**TASK OBJECTIVE**
Could you copy exactly the lines below, beginning at the line with "Click the Search Everywhere magnifier icon" and stopping after the line with "Task: Select 'All", with no pictures?

**RECORDS SUPPLIED**
########

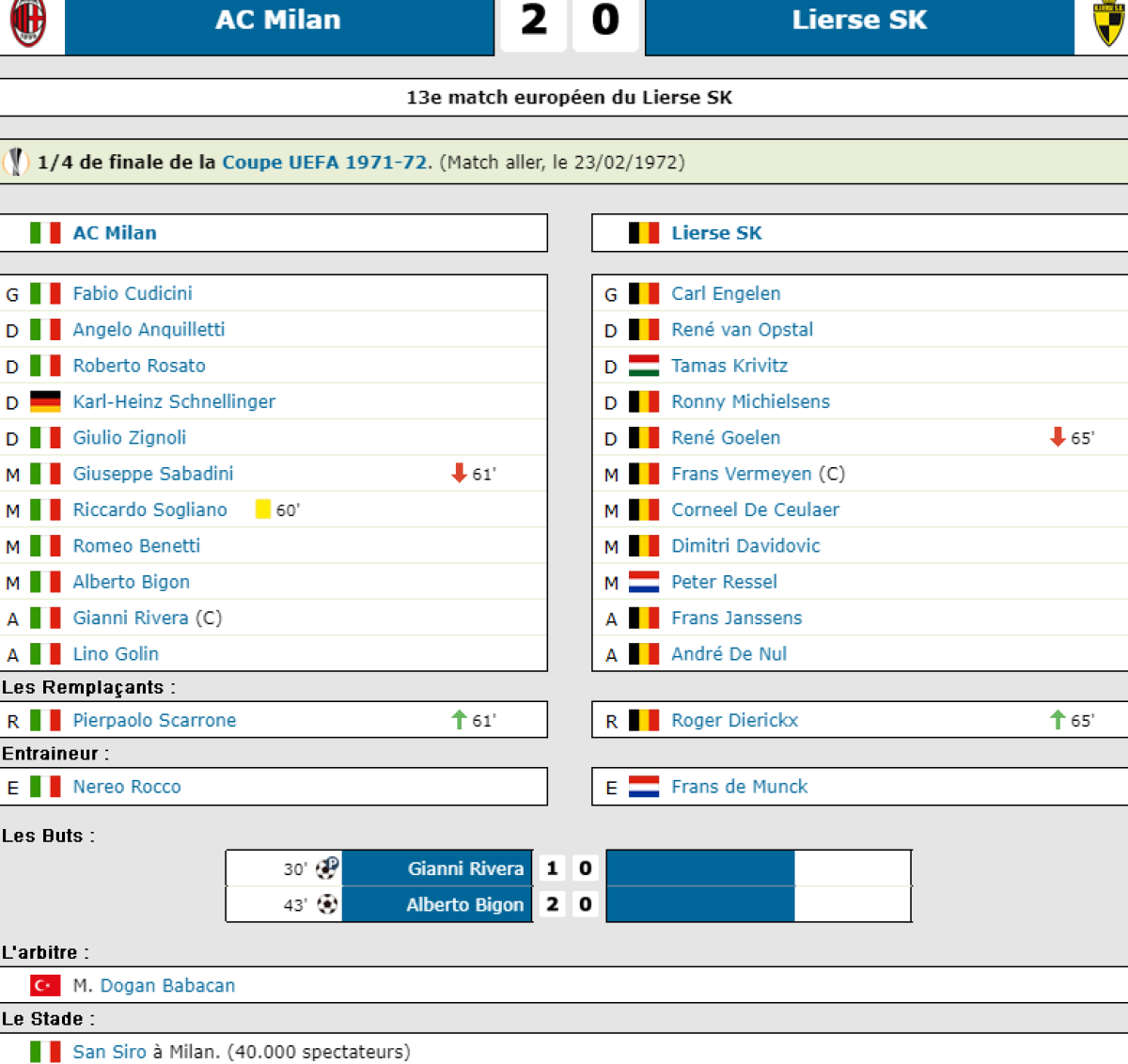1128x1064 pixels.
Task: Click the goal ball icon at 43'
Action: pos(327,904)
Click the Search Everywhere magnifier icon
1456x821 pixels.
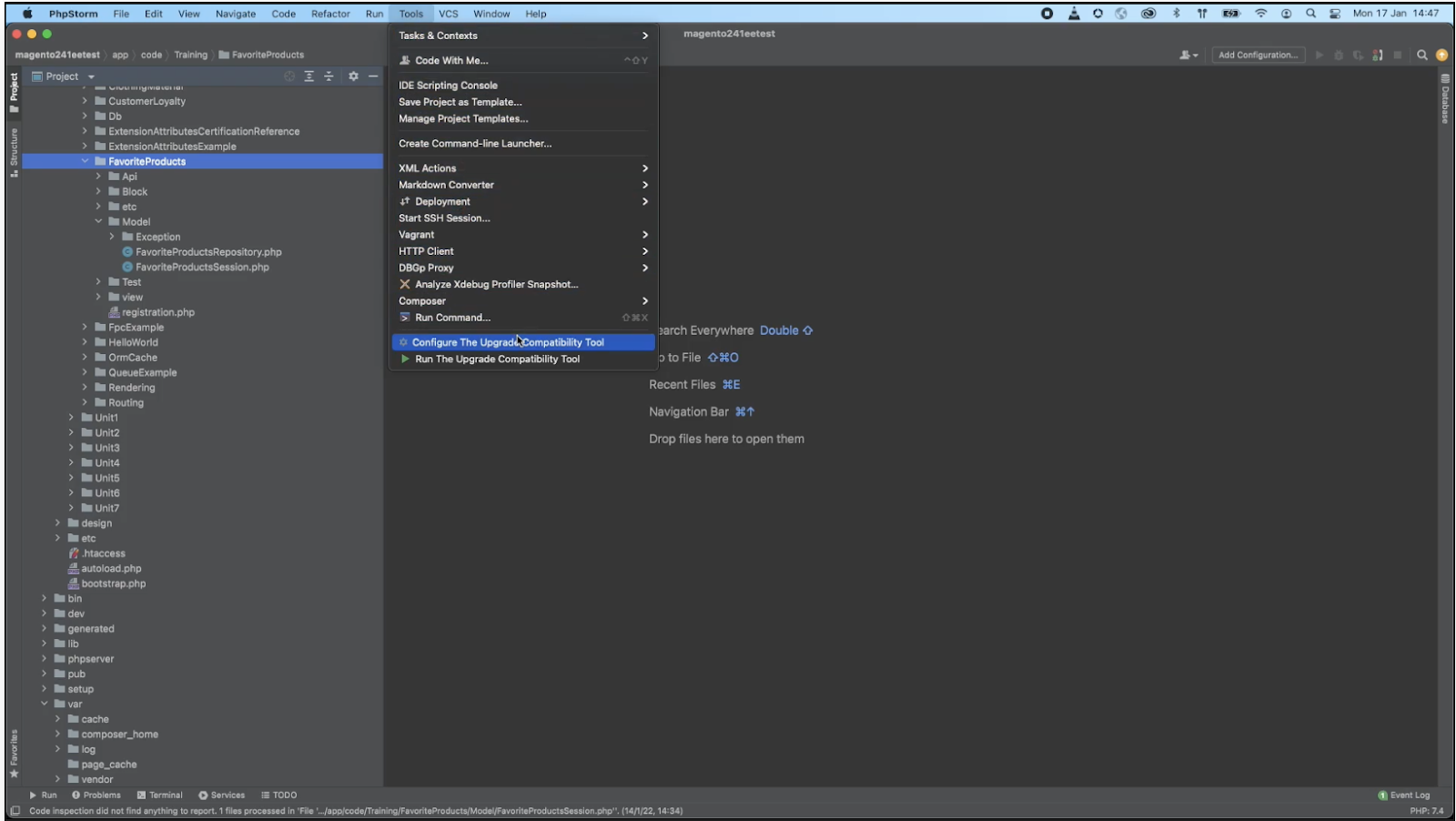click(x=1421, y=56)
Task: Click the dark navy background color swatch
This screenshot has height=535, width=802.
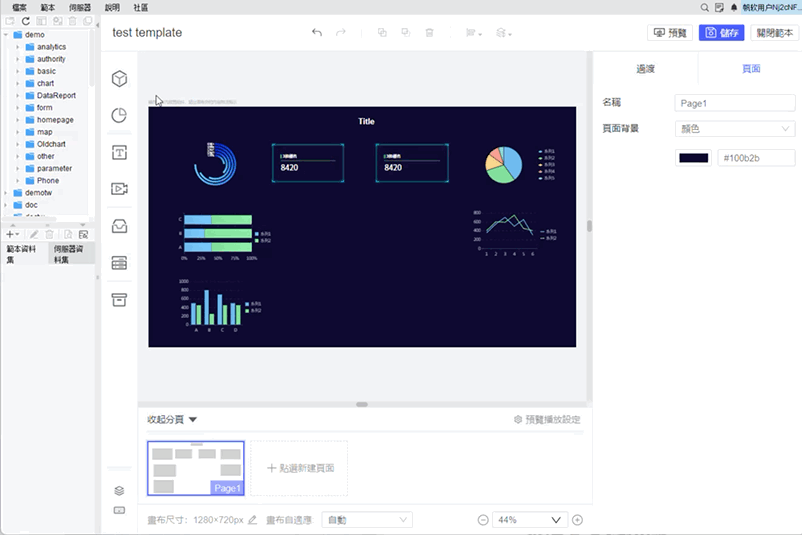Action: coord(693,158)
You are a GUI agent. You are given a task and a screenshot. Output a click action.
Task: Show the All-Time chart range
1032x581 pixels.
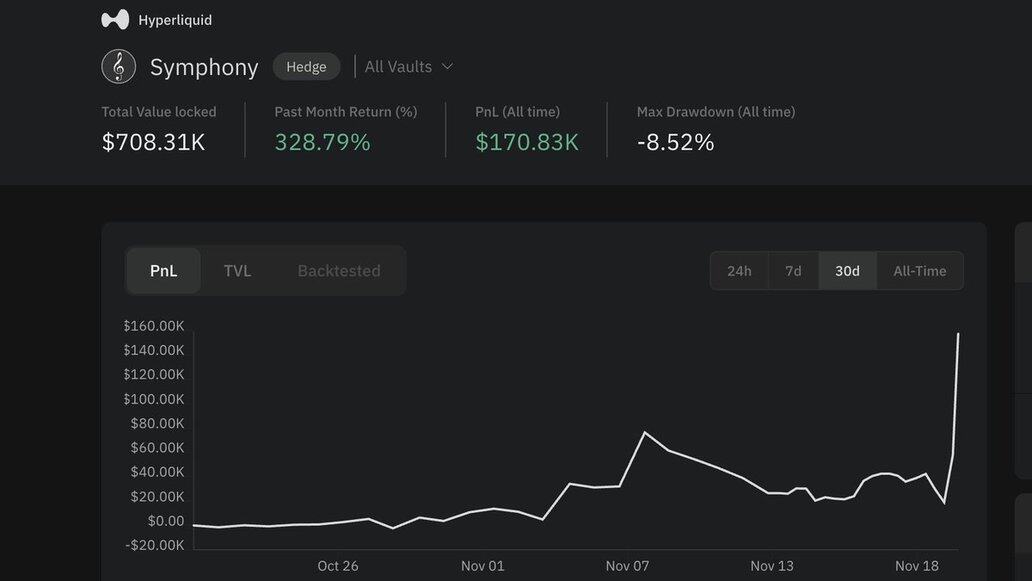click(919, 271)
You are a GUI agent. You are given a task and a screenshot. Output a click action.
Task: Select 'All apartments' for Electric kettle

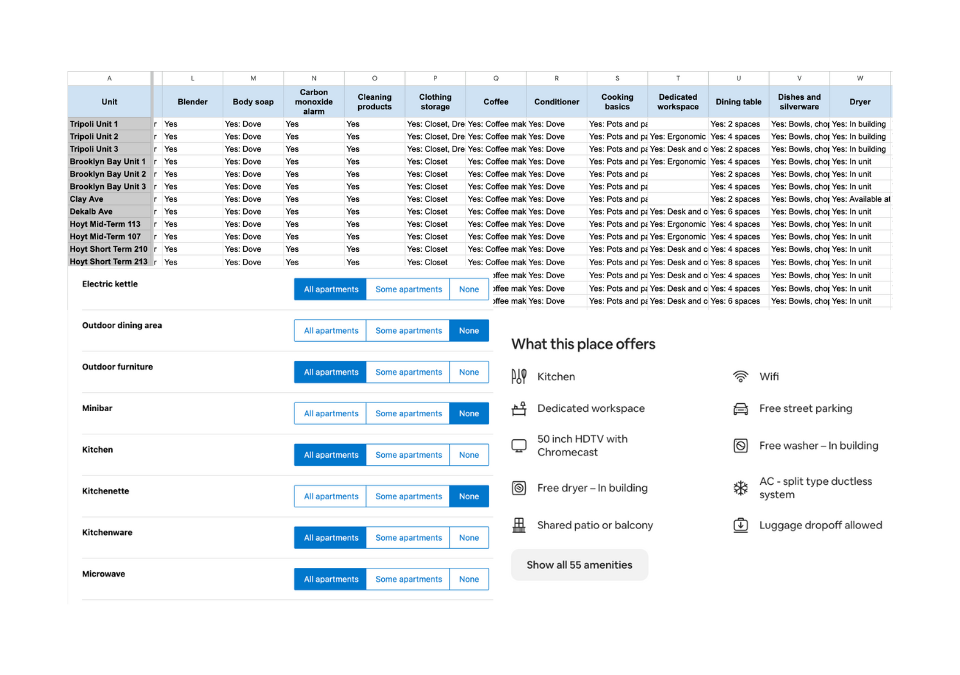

########

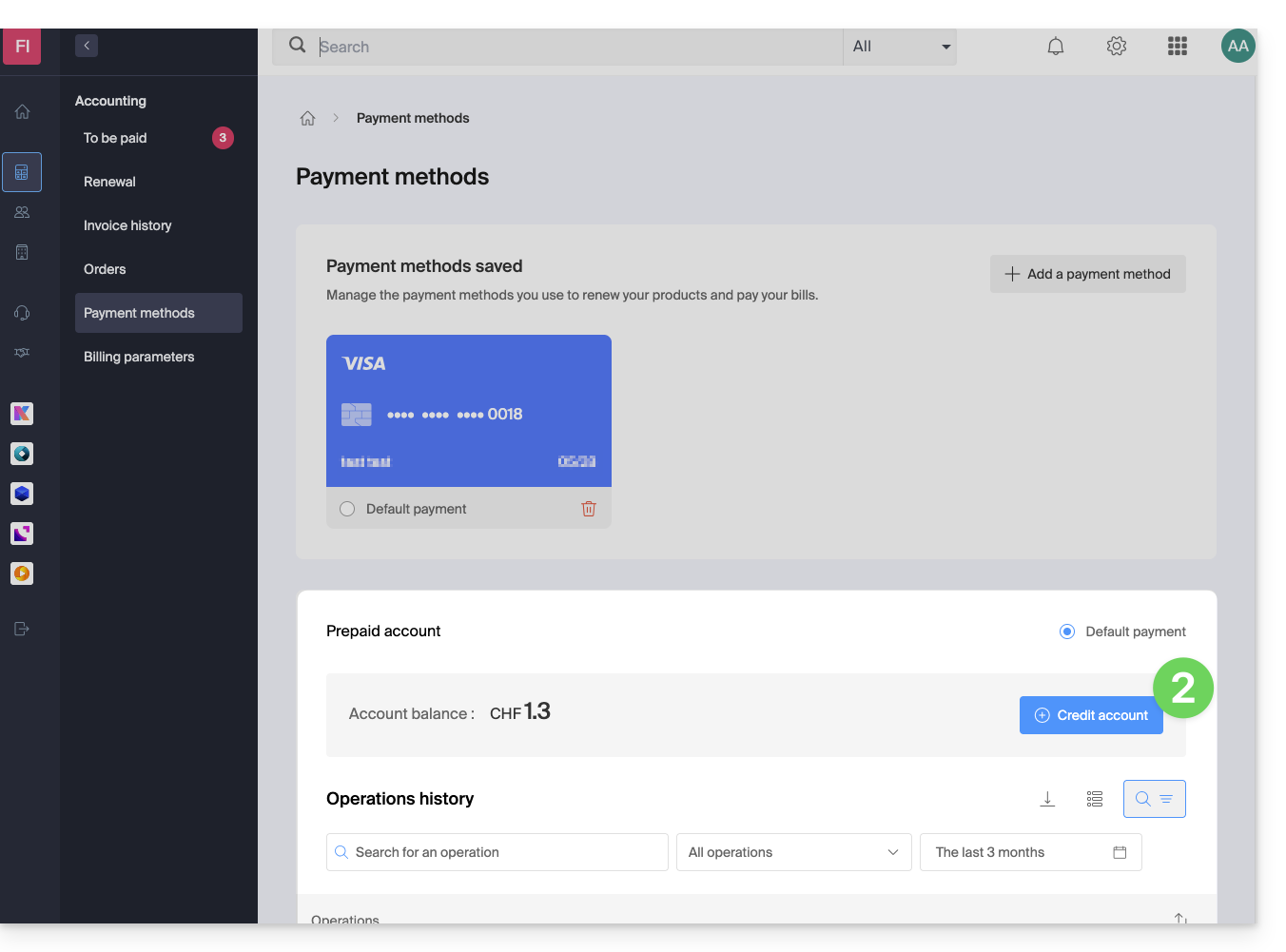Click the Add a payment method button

########

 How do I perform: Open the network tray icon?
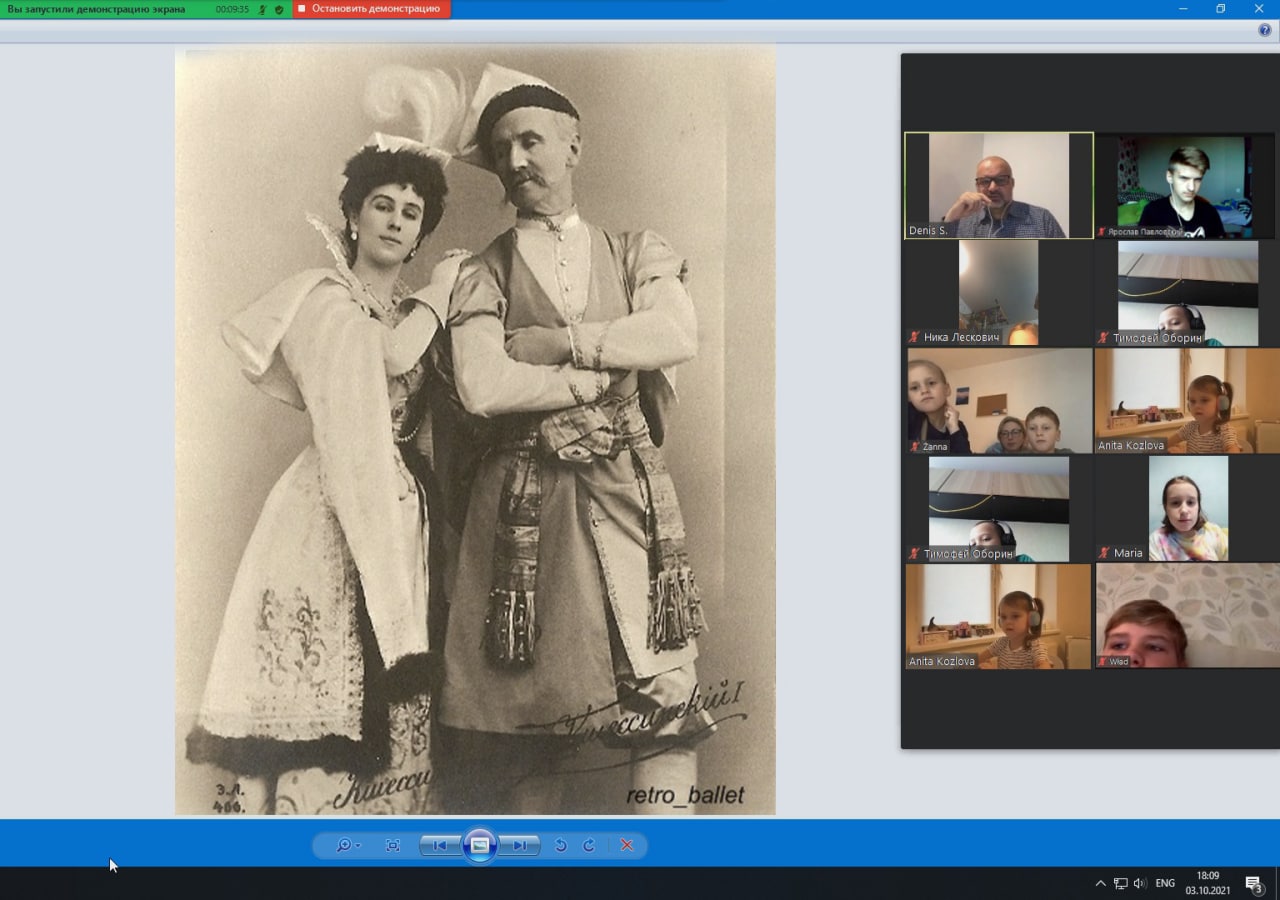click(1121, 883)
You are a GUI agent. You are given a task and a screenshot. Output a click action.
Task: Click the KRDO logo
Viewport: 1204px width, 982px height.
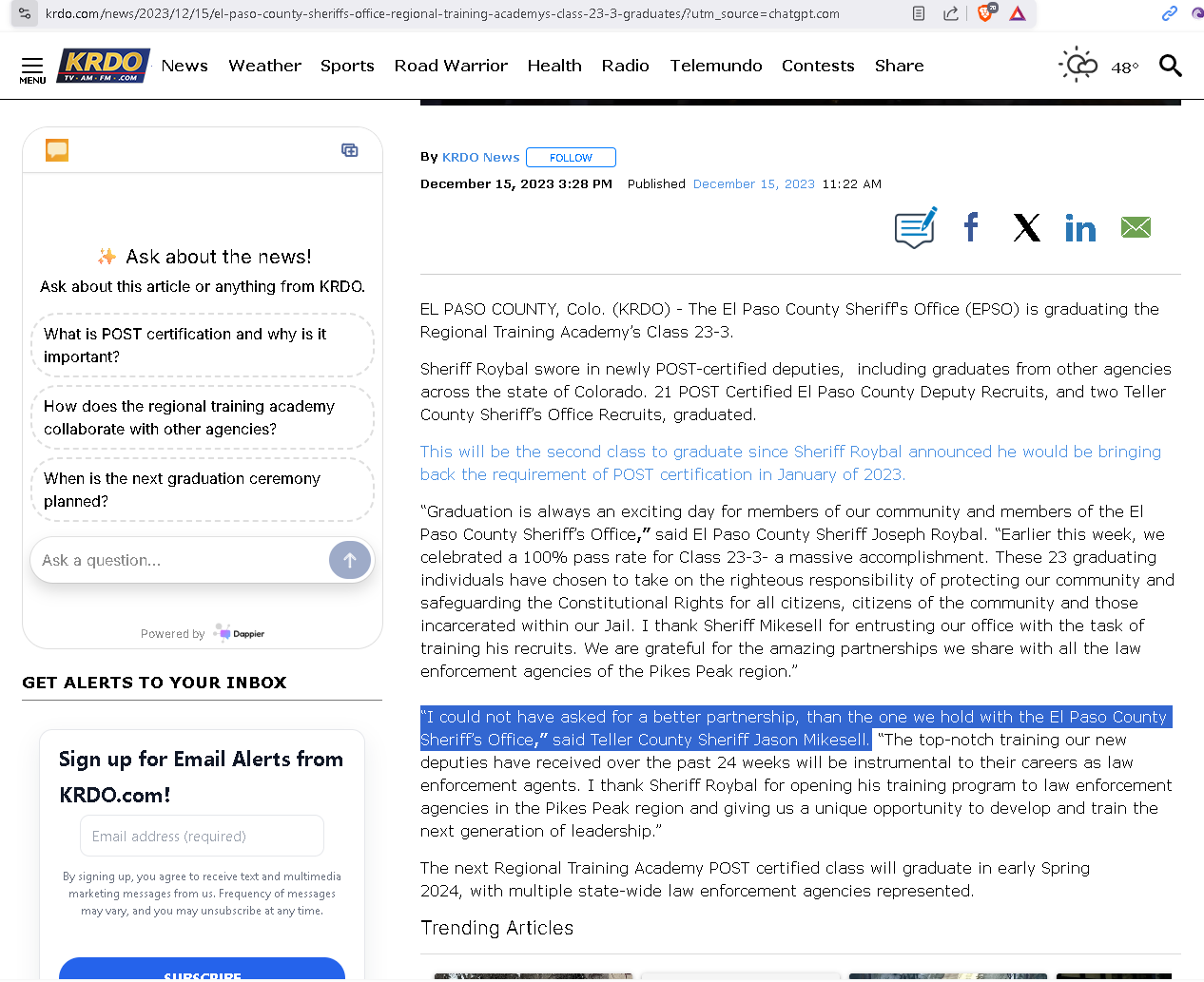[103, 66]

########

**COMPLETED EXERCISE**
Click the Search Everywhere magnifier icon
1456x821 pixels.
click(x=1421, y=56)
Task: Click the dark navy background color swatch
This screenshot has height=535, width=802.
Action: coord(693,158)
You are a GUI agent. You are given a task and a screenshot. Output a click action.
Task: Show the All-Time chart range
1032x581 pixels.
click(919, 271)
You are a GUI agent. You are given a task and a screenshot. Output a click action.
Task: Select 'All apartments' for Electric kettle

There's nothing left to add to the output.